President Obama: War with Iran ‘is not a game’

President Obama speaks during a news conference in the James Brady Press Briefing Room of the White House in Washington, Tuesday, March 6, 2012.
President Obama speaks during a news conference in the James Brady Press Briefing Room of the White House in Washington, Tuesday, March 6, 2012.
(AP Photo/Charles Dharapak)

Throughout this election season, the Republican presidential candidates (with the exception of Ron Paul) have been doing what they do best to get votes, fear mongering over Iran.  Since the very first debates, Newt Gingrich, Rick Santorum and Mitt Romney have been literally saying things to scare the American people into voting for them.  

The best examples of their blatant scare tactics were from the February 22nd Arizona Republican debate. Here’s just a few quotes from the hawkish candidates:

Mitt Romney: “Ahmadinejad having fissile material that he can give to Hezbollah and Hamas and that they can bring into Latin America and potentially bring across the border into the United States to let off dirty bombs here. I mean – or – or more sophisticated bombs here, this – we simply cannot allow Iran to have nuclear weaponry… We must now allow Iran to have a nuclear weapon. If they do, the world changes. America will be at risk. And some day, nuclear weaponry will be used. If I am president, that will not happen. If we reelect Barack Obama, it will happen.”

Rick Santorum: “We have a president who isn’t going to stop them. (Iran) He isn’t going to stop them from getting a nuclear weapon. We need a new president or we are going to have a cataclysmic situation with a – a power that is the most prolific proliferator of terror in the world that will be able to do so with impunity because they will have a nuclear weapon to protect – protect them for whatever they do. It has to be stopped, and this president is not in a position to do that.”

Newt Gingrich: “You live in a world of total warfare… we live in an age when we have to genuinely worry about nuclear weapons going off in our own cities. So everybody who serves in the fire department, in the police department, not just the first responders, but our National Guard, whoever is going to respond, all of us are more at risk today, men and women, boys and girls, than at any time in the history of this country. And we need to understand that’s the context in which we’re going to have to move forward in understanding the nature of modern combat.”

Just this morning Santorum and Romney gave speeches at the conference of the American Israel Public Affairs Committee and continued their call for action against Iran.  

Mitt Romney: “hope is not a foreign policy… The only thing respected by thugs and tyrants is our resolve, backed by our power and our readiness to use it.”

 Rick Santorum: “As I’ve sat and watched this play out on the world stage I’ve seen a President who has been resident he says he has Israel’s back, from everything I’ve seen from the conduct of this administration he has turned his back on the people of Israel.”

Romney, Santorum and Gingrich are all guilty of scaring the hell out of people to try and get their vote.

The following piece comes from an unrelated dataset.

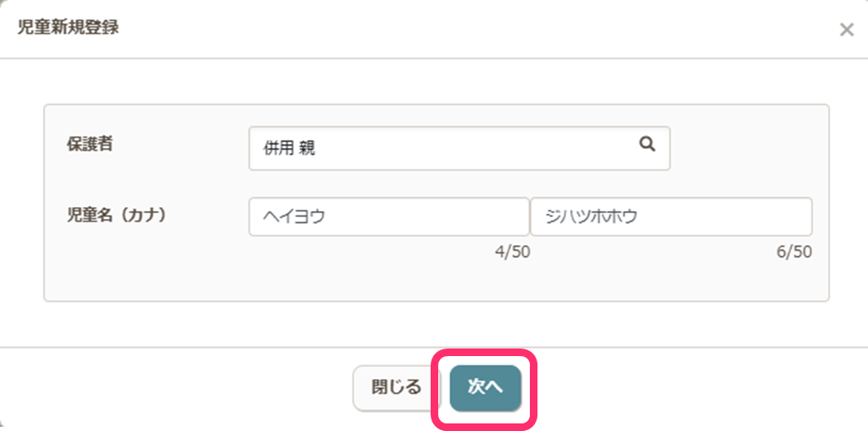Place cursor on the ヘイヨウ text
Screen dimensions: 868x431
point(294,217)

It’s like the 3 of them have forgotten the wars in Afghanistan and Iraq that have taken a serious toll on our country as a whole.

According to Brown University, since the wars began 6,051 American soldiers have been killed and 99,065 more have been wounded, injured or diagnosed with medical problems while at war.

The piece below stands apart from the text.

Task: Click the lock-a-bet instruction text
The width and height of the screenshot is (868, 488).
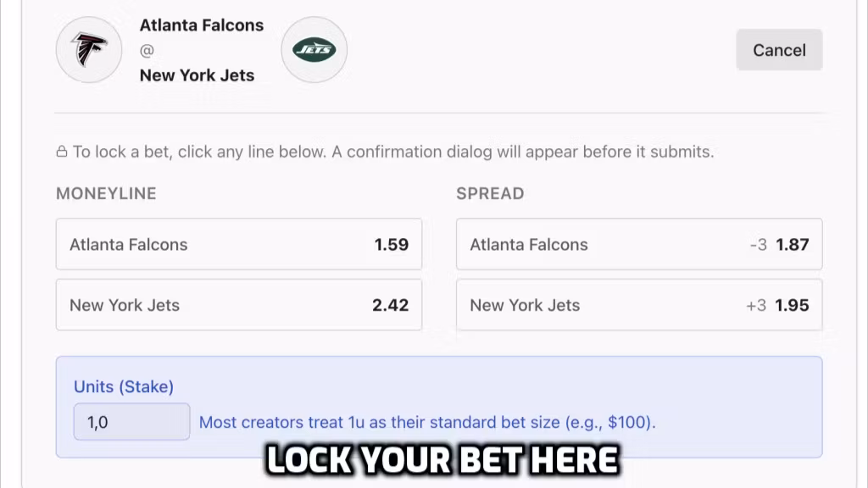Action: (393, 153)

As for the economic toll of the wars in Iraq and Afghanistan, Brown estimates the total cost between $3.2 and $4 Trillion dollars and counting.

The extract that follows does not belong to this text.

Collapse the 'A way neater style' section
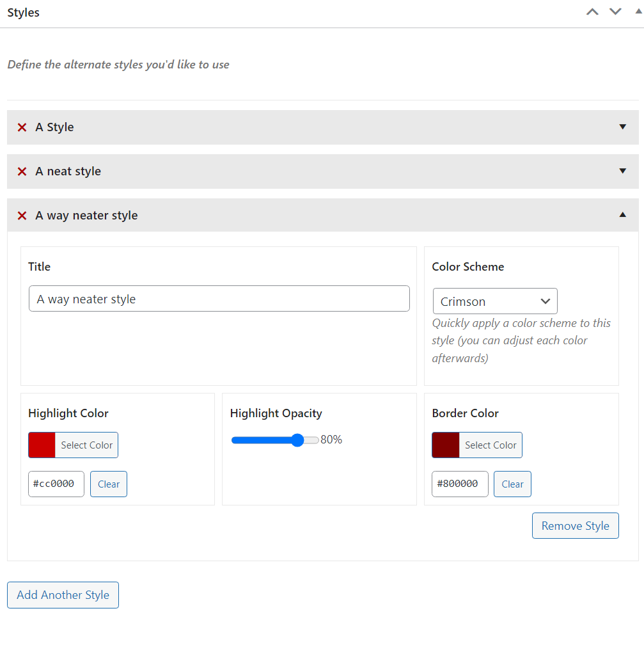The height and width of the screenshot is (652, 644). tap(622, 214)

Today, President Obama challenged Republicans on Iran and defended his position so far:

President Obama: “At this stage, it is my belief that we have a window of opportunity where this can still be resolved diplomatically. That’s not just my view. That’s the view of our top intelligence officials. It’s the view of top Israeli intelligence officials. And as a consequence, we are going to continue to apply the pressure, even as we provide a door for the Iranian regime to walk through where they could rejoin the community of nations by giving assurances to the international community that they’re meeting their obligations and they are not pursuing a nuclear weapon. That’s my track record. Now, what’s said on the campaign trail – you know, those folks don’t have a lot of responsibilities. They’re not commander in chief. And when I see the casualness with which some of these folks talk about war, I’m reminded of the costs involved in war; I’m reminded of the decision that I have to make, in terms of sending our young men and women into battle, and the impacts that has on their lives, the impact it has on our national security, the impact it has on our economy. This is not a game. And there’s nothing casual about it.”